Regardless of widespread stereotypes, information and software program engineering are extremely social professions. I strongly consider that probably the most important a part of the work occurs earlier than writing code: aligning with stakeholders, understanding the issue house, and designing options that match present programs and groups.
This upfront work turns into much more essential as agent-assisted growth accelerates implementation. With out clear targets, context, and constraints, brokers amplify confusion moderately than productiveness.
In 2026, information professionals will spend extra time shaping programs, defining boundaries, validating assumptions, and making certain accountable conduct in manufacturing environments.

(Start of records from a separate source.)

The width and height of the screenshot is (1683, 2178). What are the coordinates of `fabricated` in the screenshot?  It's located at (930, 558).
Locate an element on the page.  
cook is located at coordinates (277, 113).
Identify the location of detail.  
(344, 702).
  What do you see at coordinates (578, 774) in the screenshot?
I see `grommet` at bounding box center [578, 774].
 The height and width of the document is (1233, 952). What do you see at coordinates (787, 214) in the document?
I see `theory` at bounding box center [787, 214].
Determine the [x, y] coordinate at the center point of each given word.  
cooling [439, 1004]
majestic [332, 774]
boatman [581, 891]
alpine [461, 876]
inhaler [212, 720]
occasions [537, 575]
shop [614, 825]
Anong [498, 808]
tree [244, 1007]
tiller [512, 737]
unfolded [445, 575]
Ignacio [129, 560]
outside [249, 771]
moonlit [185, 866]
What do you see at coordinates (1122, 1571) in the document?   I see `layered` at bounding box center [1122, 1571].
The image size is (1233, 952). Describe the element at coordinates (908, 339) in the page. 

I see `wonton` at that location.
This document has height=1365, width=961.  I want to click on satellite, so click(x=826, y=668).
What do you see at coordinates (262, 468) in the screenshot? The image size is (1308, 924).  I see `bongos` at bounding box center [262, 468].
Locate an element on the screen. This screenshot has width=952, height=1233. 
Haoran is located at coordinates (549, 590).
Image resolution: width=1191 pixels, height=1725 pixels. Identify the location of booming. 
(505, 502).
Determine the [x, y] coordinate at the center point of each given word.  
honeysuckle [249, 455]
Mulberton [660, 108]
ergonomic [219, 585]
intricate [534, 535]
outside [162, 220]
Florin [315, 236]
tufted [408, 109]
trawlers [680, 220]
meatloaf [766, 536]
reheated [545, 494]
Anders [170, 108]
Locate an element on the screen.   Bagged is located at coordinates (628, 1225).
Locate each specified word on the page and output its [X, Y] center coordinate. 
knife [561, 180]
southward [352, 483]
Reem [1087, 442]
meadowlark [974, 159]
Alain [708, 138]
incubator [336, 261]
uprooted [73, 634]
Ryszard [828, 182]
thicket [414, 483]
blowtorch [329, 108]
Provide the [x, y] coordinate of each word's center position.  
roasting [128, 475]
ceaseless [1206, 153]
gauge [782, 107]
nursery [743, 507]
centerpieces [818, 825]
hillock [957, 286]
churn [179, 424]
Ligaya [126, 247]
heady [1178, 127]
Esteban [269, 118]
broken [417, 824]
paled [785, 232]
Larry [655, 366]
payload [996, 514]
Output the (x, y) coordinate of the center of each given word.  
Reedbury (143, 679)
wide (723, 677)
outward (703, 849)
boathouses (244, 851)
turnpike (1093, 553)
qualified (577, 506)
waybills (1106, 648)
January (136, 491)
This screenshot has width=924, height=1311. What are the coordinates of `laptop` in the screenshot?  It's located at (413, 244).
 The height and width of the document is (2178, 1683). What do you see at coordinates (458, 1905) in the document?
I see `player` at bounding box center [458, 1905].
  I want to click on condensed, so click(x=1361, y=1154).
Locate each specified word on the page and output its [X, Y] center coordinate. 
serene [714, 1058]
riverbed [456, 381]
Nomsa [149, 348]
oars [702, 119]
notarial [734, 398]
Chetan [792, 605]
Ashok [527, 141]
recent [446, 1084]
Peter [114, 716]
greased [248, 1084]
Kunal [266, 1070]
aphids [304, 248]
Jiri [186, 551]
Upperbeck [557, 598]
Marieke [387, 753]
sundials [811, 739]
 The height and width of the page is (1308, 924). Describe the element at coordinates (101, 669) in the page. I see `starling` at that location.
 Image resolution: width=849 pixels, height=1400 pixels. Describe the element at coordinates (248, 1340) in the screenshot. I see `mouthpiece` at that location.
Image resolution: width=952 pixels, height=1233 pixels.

Trying forward at the remainder of 2026, what large matters will outline the yr for information professionals, in your opinion? Why?
Generative AI and agent-based programs will proceed to develop, however the greater shift is their maturation into first-class manufacturing programs moderately than experiments.
That transition is determined by reliable, high-quality, accessible information and sturdy engineering practices. In consequence, full-stack considering and system-level design will turn out to be more and more essential for organizations that need to apply AI responsibly and at scale.
To be taught extra about Mike’s work and keep up-to-date together with his newest articles, you possibly can comply with him on TDS or LinkedIn.